TASK ITEM
Each and every line of the data must appear exactly as given.

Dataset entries
■ ■ ■ ■ ■

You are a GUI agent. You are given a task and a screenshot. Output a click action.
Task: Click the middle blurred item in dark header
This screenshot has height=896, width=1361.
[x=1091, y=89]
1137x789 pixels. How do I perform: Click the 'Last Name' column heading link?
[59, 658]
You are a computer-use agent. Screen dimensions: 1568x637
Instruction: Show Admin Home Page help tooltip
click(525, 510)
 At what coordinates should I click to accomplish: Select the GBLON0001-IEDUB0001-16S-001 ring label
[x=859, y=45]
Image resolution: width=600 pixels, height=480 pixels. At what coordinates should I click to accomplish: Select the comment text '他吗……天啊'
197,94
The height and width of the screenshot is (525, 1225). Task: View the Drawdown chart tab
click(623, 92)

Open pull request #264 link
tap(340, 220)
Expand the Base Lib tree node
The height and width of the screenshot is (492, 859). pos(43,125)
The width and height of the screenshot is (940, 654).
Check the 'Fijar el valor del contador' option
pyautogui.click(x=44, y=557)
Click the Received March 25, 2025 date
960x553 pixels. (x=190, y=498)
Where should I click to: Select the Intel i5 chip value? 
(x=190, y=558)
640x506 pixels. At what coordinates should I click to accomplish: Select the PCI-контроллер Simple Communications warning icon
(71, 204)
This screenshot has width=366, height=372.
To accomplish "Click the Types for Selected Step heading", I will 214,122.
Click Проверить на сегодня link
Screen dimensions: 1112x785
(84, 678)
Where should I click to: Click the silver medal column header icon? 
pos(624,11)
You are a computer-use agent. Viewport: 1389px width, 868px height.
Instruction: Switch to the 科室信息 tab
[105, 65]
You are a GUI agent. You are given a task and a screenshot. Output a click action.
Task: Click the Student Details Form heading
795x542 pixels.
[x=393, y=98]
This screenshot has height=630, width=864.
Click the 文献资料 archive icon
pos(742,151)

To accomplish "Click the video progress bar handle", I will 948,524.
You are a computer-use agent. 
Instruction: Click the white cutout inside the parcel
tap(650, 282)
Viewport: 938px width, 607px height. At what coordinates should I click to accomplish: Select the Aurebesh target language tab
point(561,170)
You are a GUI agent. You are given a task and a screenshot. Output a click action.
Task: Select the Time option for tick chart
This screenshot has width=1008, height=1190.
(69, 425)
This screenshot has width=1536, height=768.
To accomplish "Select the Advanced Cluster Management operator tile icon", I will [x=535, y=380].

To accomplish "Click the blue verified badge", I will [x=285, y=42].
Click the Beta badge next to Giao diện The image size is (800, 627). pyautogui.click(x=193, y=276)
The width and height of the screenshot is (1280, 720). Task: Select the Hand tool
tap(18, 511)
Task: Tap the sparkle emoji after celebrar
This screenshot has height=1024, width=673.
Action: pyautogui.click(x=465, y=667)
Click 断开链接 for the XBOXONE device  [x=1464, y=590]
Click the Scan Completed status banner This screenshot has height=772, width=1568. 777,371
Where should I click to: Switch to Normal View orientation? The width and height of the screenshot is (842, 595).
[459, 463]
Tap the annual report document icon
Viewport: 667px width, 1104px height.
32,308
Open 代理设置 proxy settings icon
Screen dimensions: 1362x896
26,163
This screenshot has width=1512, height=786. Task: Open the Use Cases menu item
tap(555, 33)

■ ■ ■ ■ ■

RESPONSE
You are a GUI agent. You are given a task and a screenshot. Output a click action.
Task: Click the middle blurred item in dark header
This screenshot has height=896, width=1361.
[x=1091, y=89]
1137x789 pixels. How do I perform: Click the 'Last Name' column heading link?
[59, 658]
You are a computer-use agent. Screen dimensions: 1568x637
Instruction: Show Admin Home Page help tooltip
click(525, 510)
 At what coordinates should I click to accomplish: Select the GBLON0001-IEDUB0001-16S-001 ring label
[x=859, y=45]
Image resolution: width=600 pixels, height=480 pixels. At what coordinates should I click to accomplish: Select the comment text '他吗……天啊'
197,94
The height and width of the screenshot is (525, 1225). Task: View the Drawdown chart tab
click(623, 92)

Open pull request #264 link
tap(340, 220)
Expand the Base Lib tree node
The height and width of the screenshot is (492, 859). pos(43,125)
The width and height of the screenshot is (940, 654).
Check the 'Fijar el valor del contador' option
pyautogui.click(x=44, y=557)
Click the Received March 25, 2025 date
960x553 pixels. (x=190, y=498)
Where should I click to: Select the Intel i5 chip value? 
(x=190, y=558)
640x506 pixels. At what coordinates should I click to accomplish: Select the PCI-контроллер Simple Communications warning icon
(71, 204)
This screenshot has width=366, height=372.
To accomplish "Click the Types for Selected Step heading", I will 214,122.
Click Проверить на сегодня link
Screen dimensions: 1112x785
(84, 678)
Where should I click to: Click the silver medal column header icon? 
pos(624,11)
You are a computer-use agent. Viewport: 1389px width, 868px height.
Instruction: Switch to the 科室信息 tab
[105, 65]
You are a GUI agent. You are given a task and a screenshot. Output a click action.
Task: Click the Student Details Form heading
795x542 pixels.
[x=393, y=98]
This screenshot has height=630, width=864.
Click the 文献资料 archive icon
pos(742,151)

To accomplish "Click the video progress bar handle", I will 948,524.
You are a computer-use agent. 
Instruction: Click the white cutout inside the parcel
tap(650, 282)
Viewport: 938px width, 607px height. At what coordinates should I click to accomplish: Select the Aurebesh target language tab
point(561,170)
You are a GUI agent. You are given a task and a screenshot. Output a click action.
Task: Select the Time option for tick chart
This screenshot has width=1008, height=1190.
(69, 425)
This screenshot has width=1536, height=768.
To accomplish "Select the Advanced Cluster Management operator tile icon", I will [x=535, y=380].

To accomplish "Click the blue verified badge", I will [x=285, y=42].
Click the Beta badge next to Giao diện The image size is (800, 627). pyautogui.click(x=193, y=276)
The width and height of the screenshot is (1280, 720). Task: Select the Hand tool
tap(18, 511)
Task: Tap the sparkle emoji after celebrar
This screenshot has height=1024, width=673.
Action: pyautogui.click(x=465, y=667)
Click 断开链接 for the XBOXONE device  [x=1464, y=590]
Click the Scan Completed status banner This screenshot has height=772, width=1568. 777,371
Where should I click to: Switch to Normal View orientation? The width and height of the screenshot is (842, 595).
[459, 463]
Tap the annual report document icon
Viewport: 667px width, 1104px height.
32,308
Open 代理设置 proxy settings icon
Screen dimensions: 1362x896
26,163
This screenshot has width=1512, height=786. Task: Open the Use Cases menu item
tap(555, 33)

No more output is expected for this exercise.